Training Workshop on Promoting Agricultural Cooperatives in Cambodia: The role of voluntary sustainability standards and responsible contract farming
This workshop provided training and guidance on how various policy and legal tools can support agricultural cooperatives in Cambodia and address some of the challenges they face.
Agricultural cooperatives provide smallholder farmers with a way to work together, share production resources, and participate in collective business operations. They can help improve livelihoods and reduce poverty in developing countries by providing access to tools, training, networks, and markets that would otherwise be beyond reach for many smallholder farmers.
IISD delivered a training workshop to address some of the challenges faced by agricultural cooperatives in Cambodia. The workshop brought together 40 participants—including representatives from the government, agricultural cooperatives, farmers organizations, and farmers engaged in agricultural cooperatives and contract farming activities. It focused on the roles that voluntary sustainability standards (VSSs) and responsible contract farming can play in supporting collective production schemes and ensuring cooperatives are robust.

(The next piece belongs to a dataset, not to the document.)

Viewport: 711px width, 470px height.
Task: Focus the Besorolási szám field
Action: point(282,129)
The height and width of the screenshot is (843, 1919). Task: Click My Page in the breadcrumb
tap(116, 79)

VSSs are private or public initiatives that set requirements for producing, consuming, and trading products more sustainably. Farmers and agricultural cooperatives that comply with VSSs engage in more sustainable production practices, which can lead to a range of benefits, such as increased yields, improved soil fertility, and, in turn, new market opportunities and better prices and premiums. The workshop explored how VSSs can help cooperatives form and operate successfully, and conversely how cooperatives can help remove some of the barriers farmers face in accessing the benefits of VSSs.

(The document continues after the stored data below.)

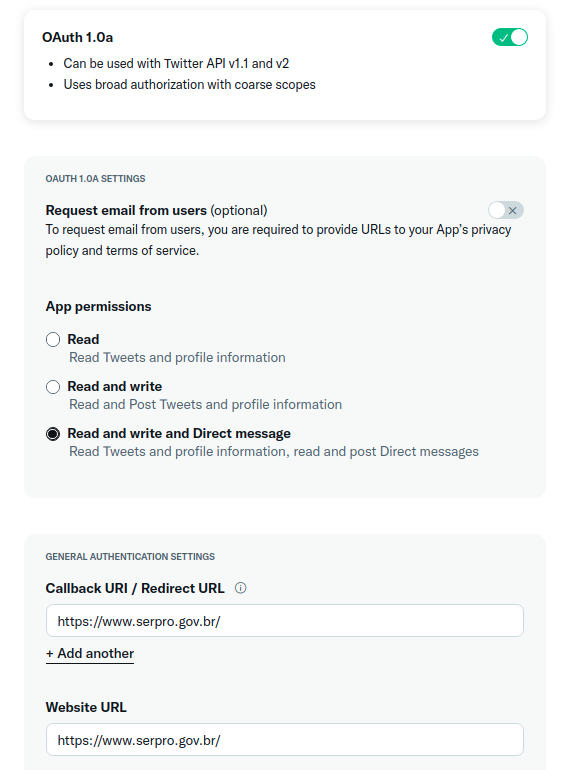Screen dimensions: 573x770
Task: Click the "OAUTH 1.0A SETTINGS" section header
Action: pyautogui.click(x=96, y=179)
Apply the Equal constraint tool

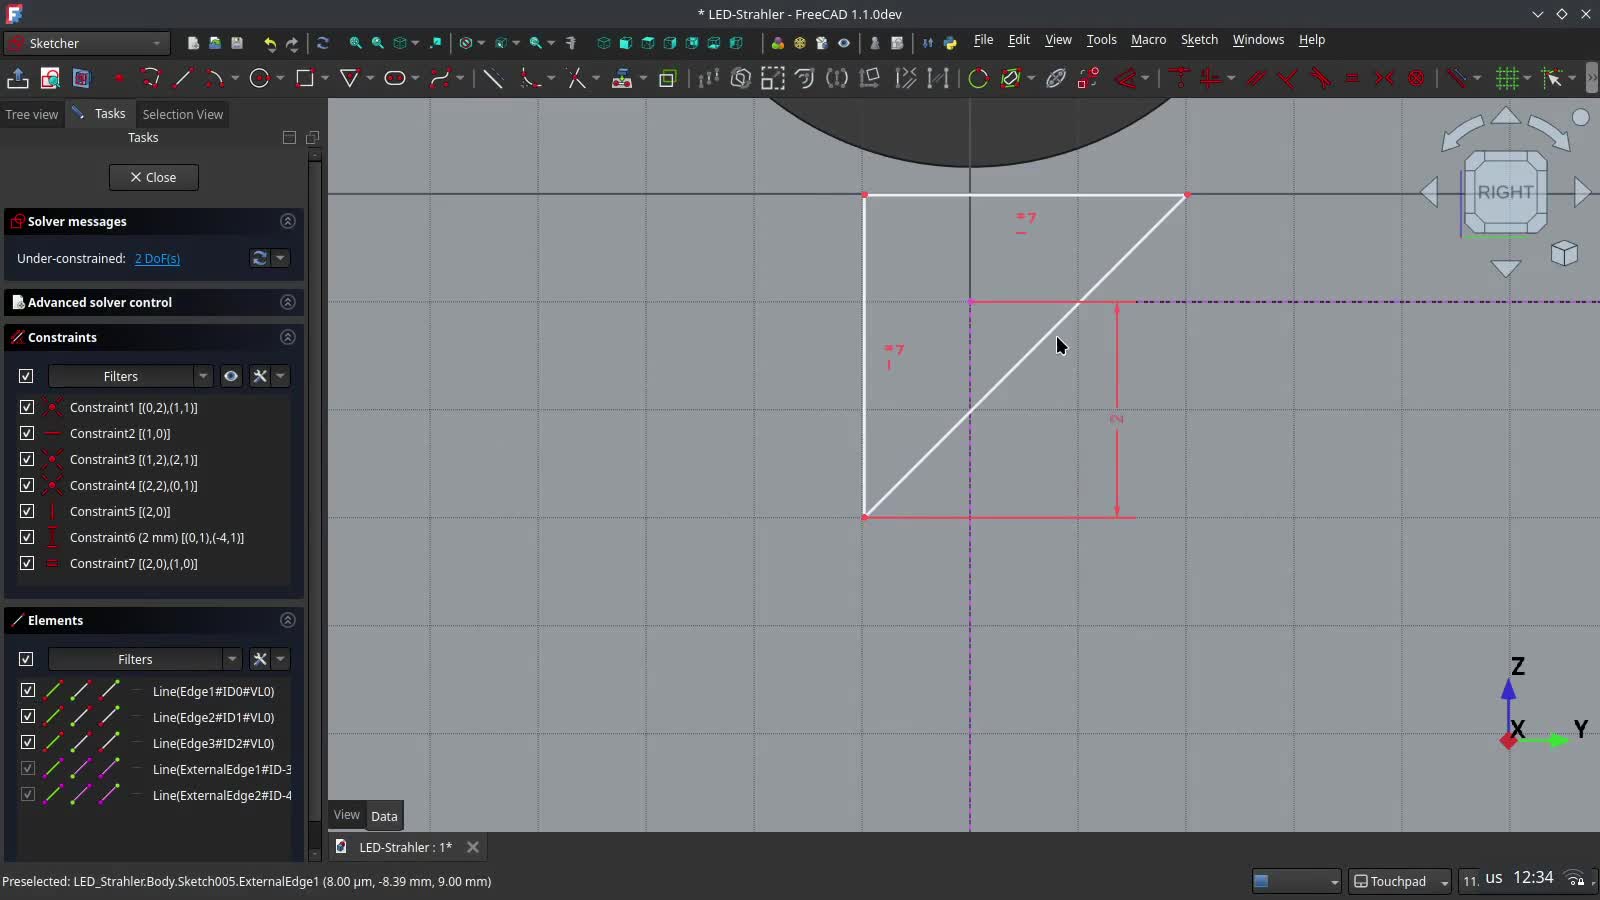click(x=1352, y=78)
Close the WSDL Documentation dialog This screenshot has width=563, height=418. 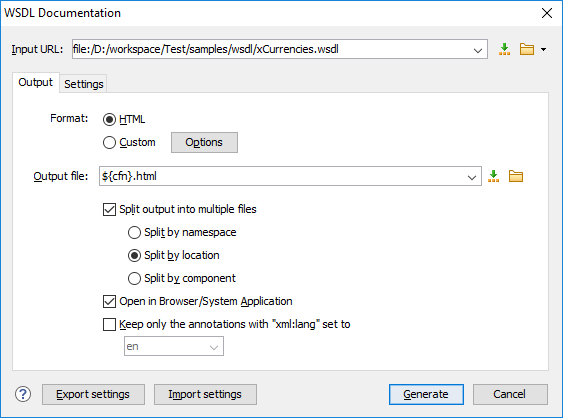tap(547, 13)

Contract farming can be an inclusive agricultural business model that helps farmers access better inputs, markets, training, and prices. It can help increase agricultural productivity, improve rural livelihoods, and support food security. However, for contract farming to achieve equitable social, economic, and sustainable benefits, power asymmetries between small-scale producers and buyers must be addressed. Outcomes for women in contract farming can also be especially poor. The workshop explored how template agreements, such as IISD and FAO’s Model Agreement for Responsible Contract Farming and the UNIDROIT/FAO/IFAD Legal Guide on Contract Farming, can help make fair and transparent contract farming a reality.